THE RECORDS:
════════════════════
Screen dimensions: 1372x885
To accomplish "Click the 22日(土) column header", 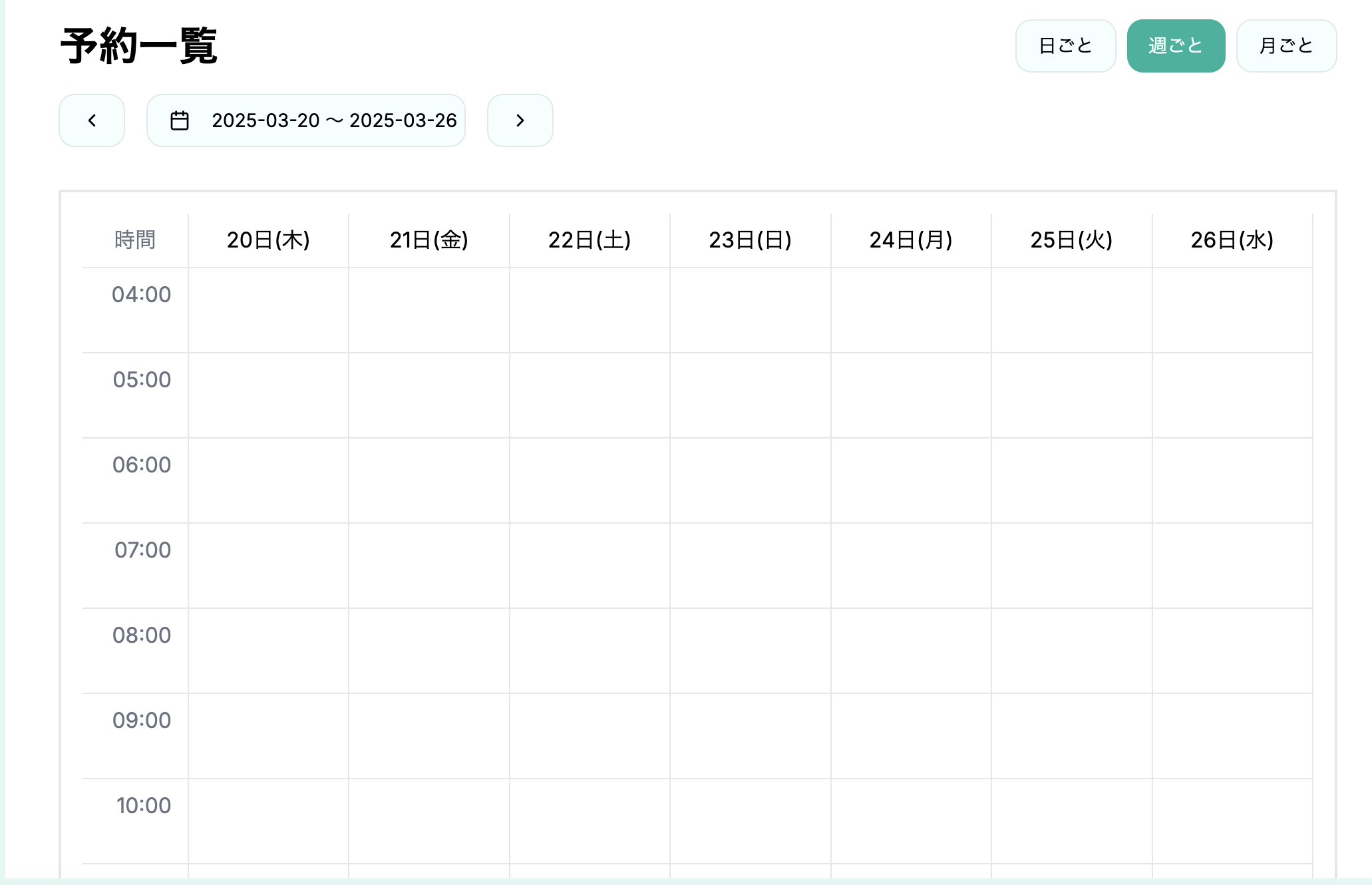I will coord(590,240).
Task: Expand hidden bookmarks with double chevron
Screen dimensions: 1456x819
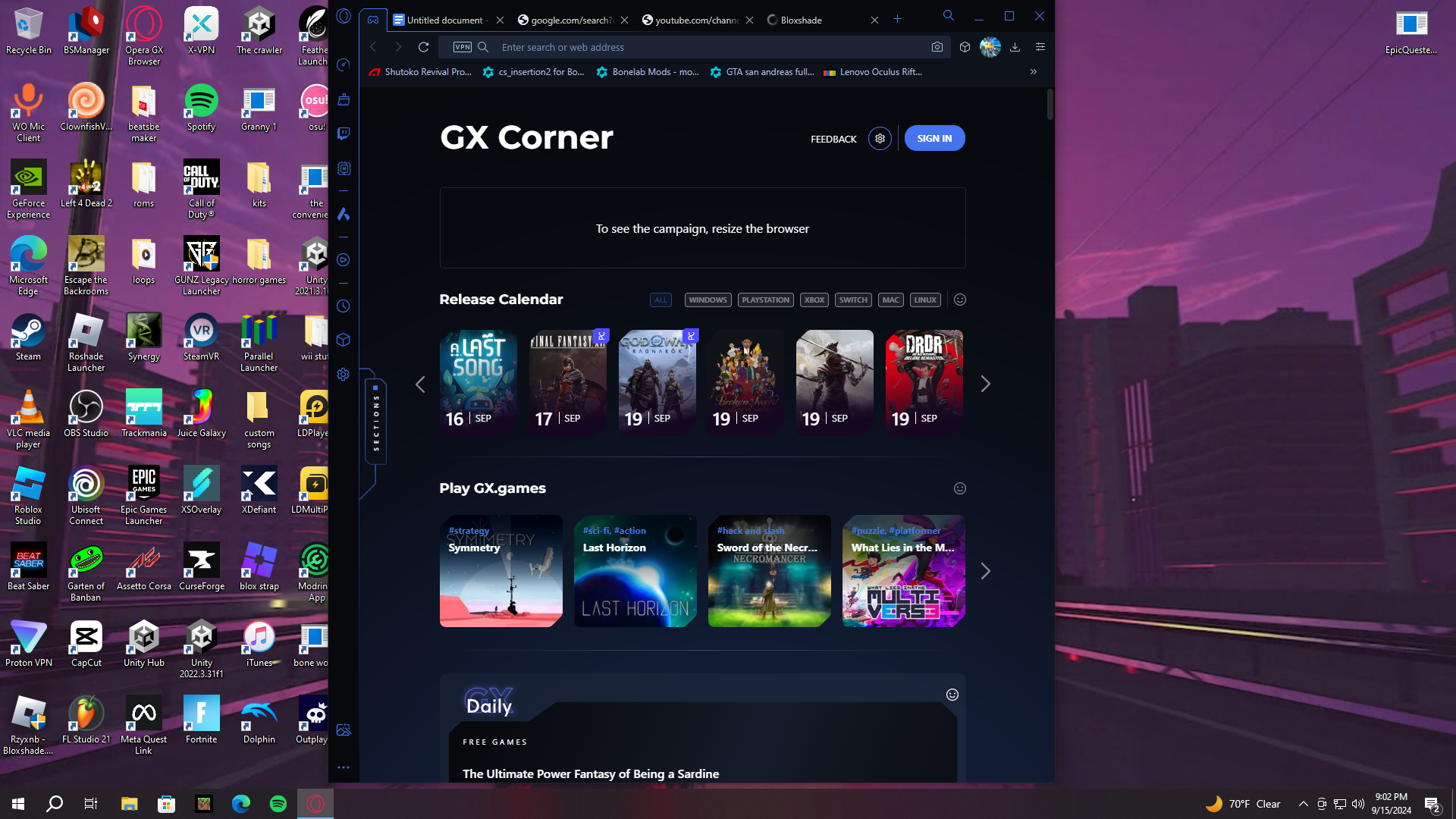Action: coord(1033,72)
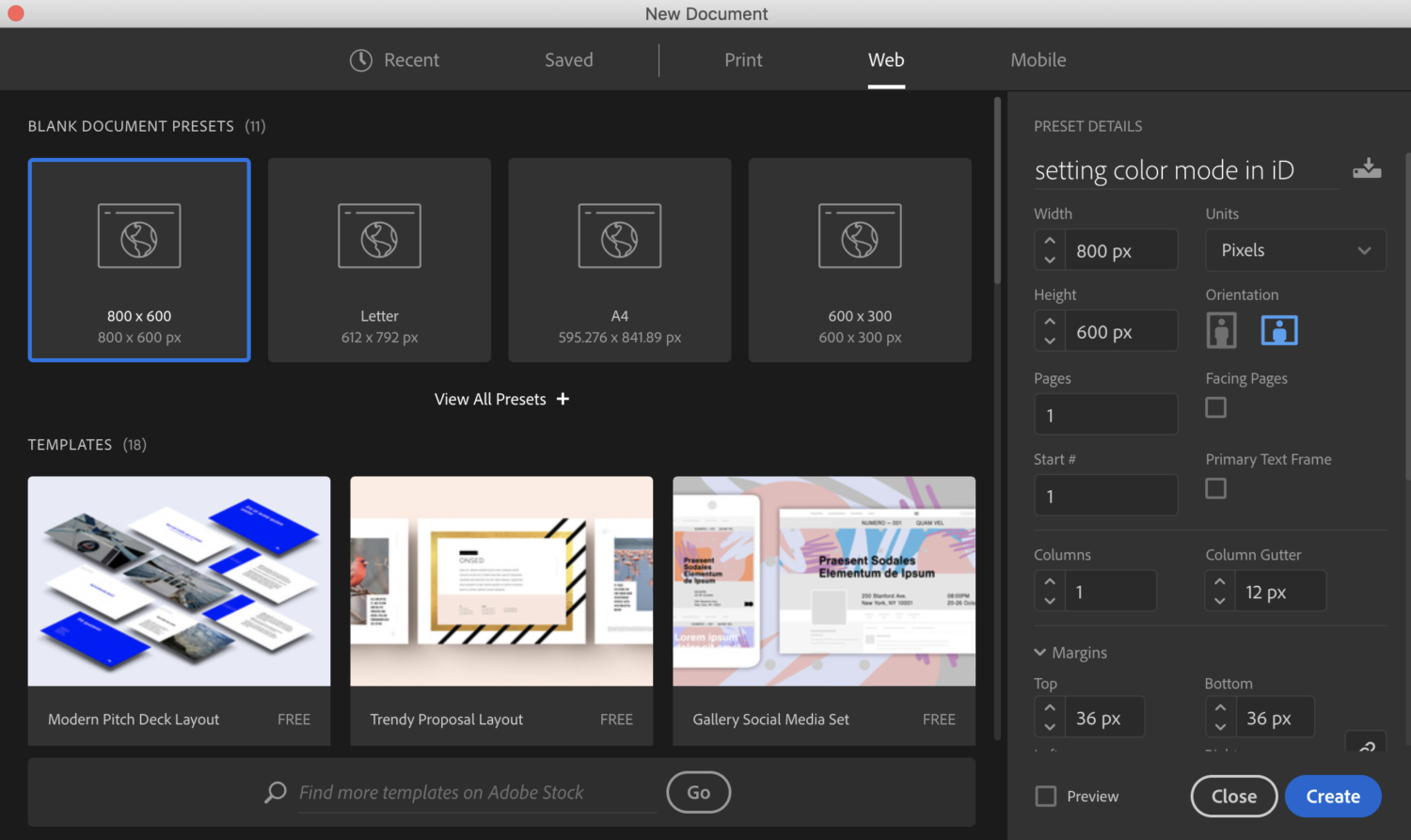This screenshot has width=1411, height=840.
Task: Expand View All Presets
Action: [x=501, y=399]
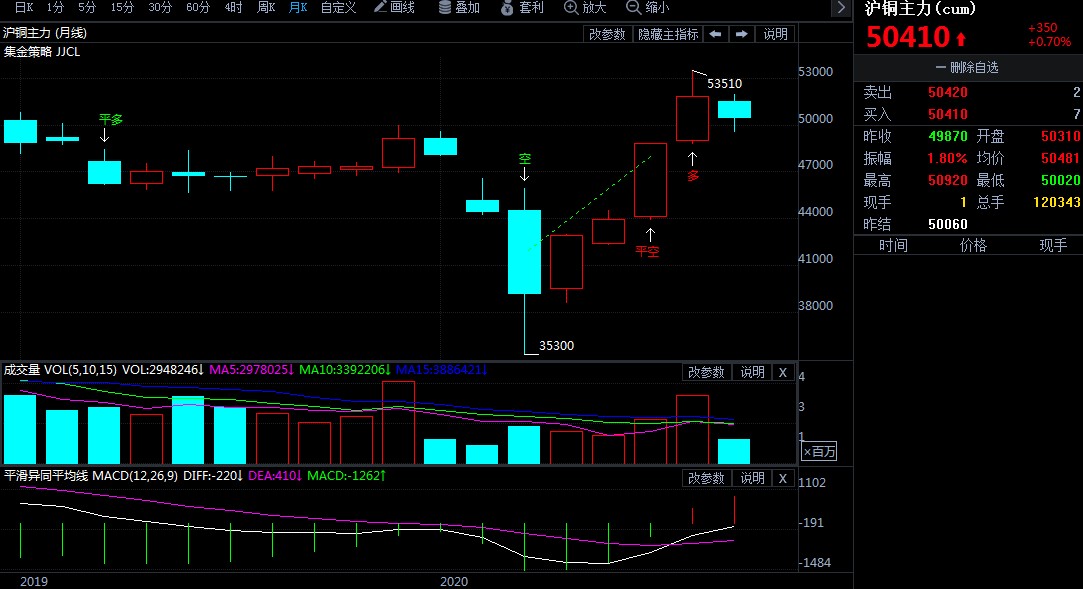
Task: Zoom out with 缩小 magnifier
Action: 647,8
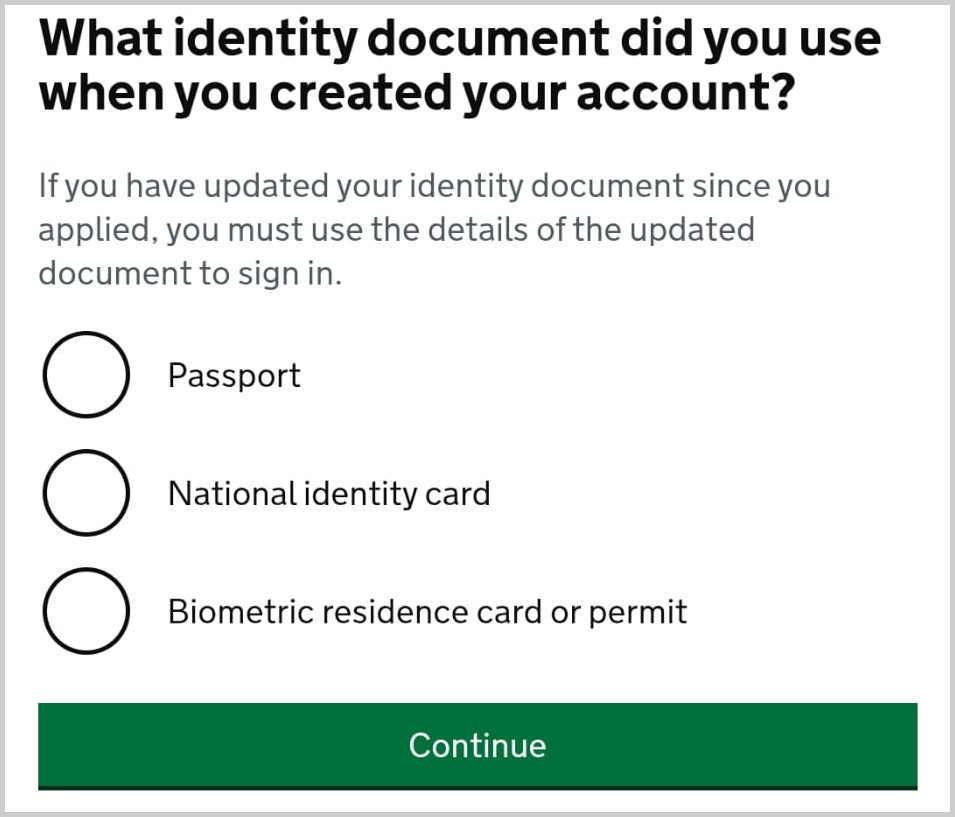Click the 'If you have updated' hint line
The height and width of the screenshot is (817, 955).
pyautogui.click(x=434, y=186)
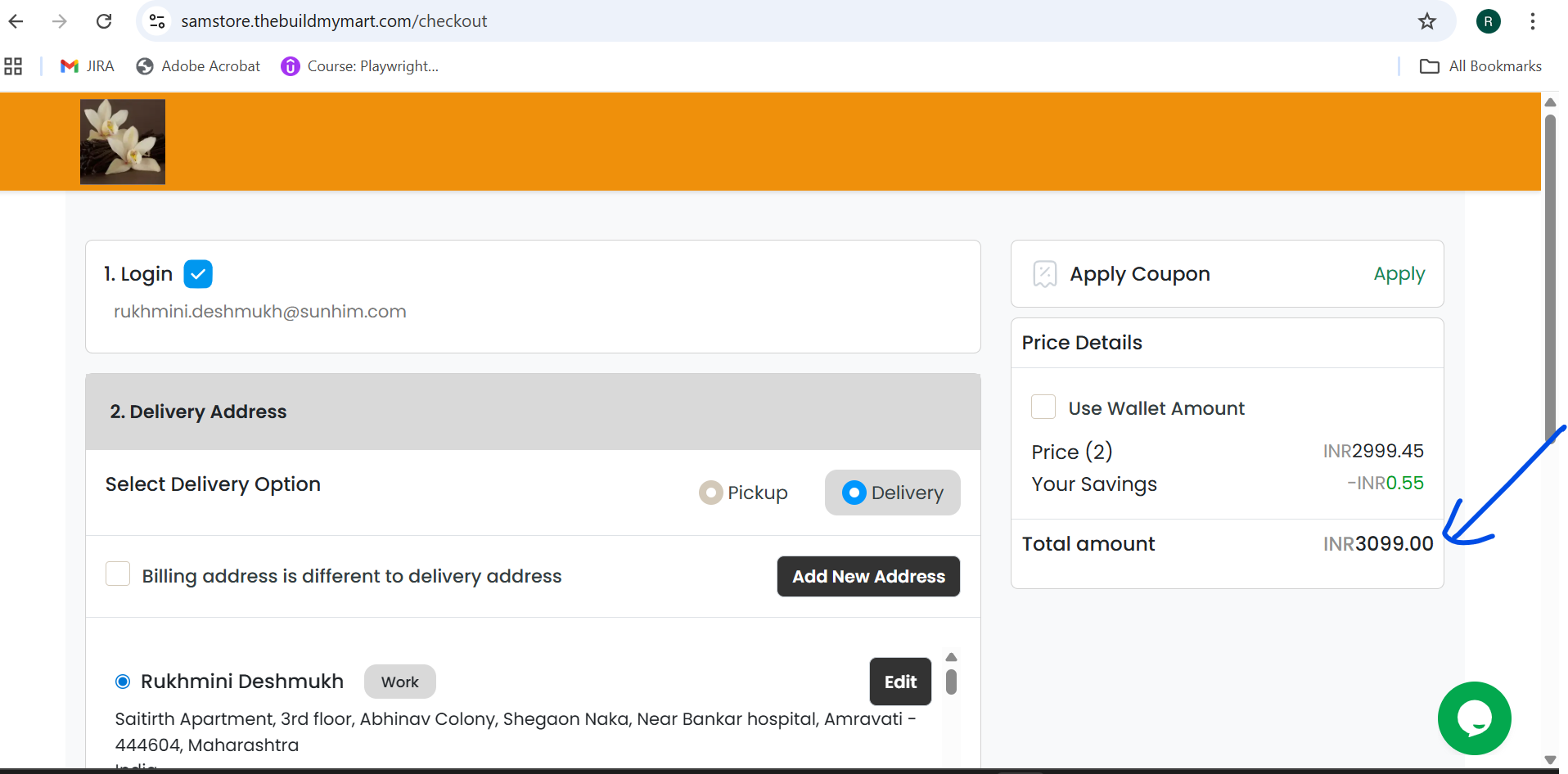Enable the Use Wallet Amount checkbox
Screen dimensions: 1568x774
point(1043,407)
════════════════════
EXERCISE DETAILS: Could you rewrite the part of the entries that opens with the line containing "Task: Expand hidden" and closes at the end of the entries, changing "bookmarks" to "favorites" and leaving everything else the same? Leave the pictures out of your answer.

FINISHED EXERCISE:
Task: Expand hidden favorites with double chevron
Screen dimensions: 1456x819
Action: coord(1033,72)
This screenshot has width=1411, height=840.
Task: Expand View All Presets
Action: [x=501, y=399]
Task: Zoom out with 缩小 magnifier
Action: 647,8
Click the 'If you have updated' hint line
The height and width of the screenshot is (817, 955).
pyautogui.click(x=434, y=186)
Enable the Use Wallet Amount checkbox
Screen dimensions: 1568x774
point(1043,407)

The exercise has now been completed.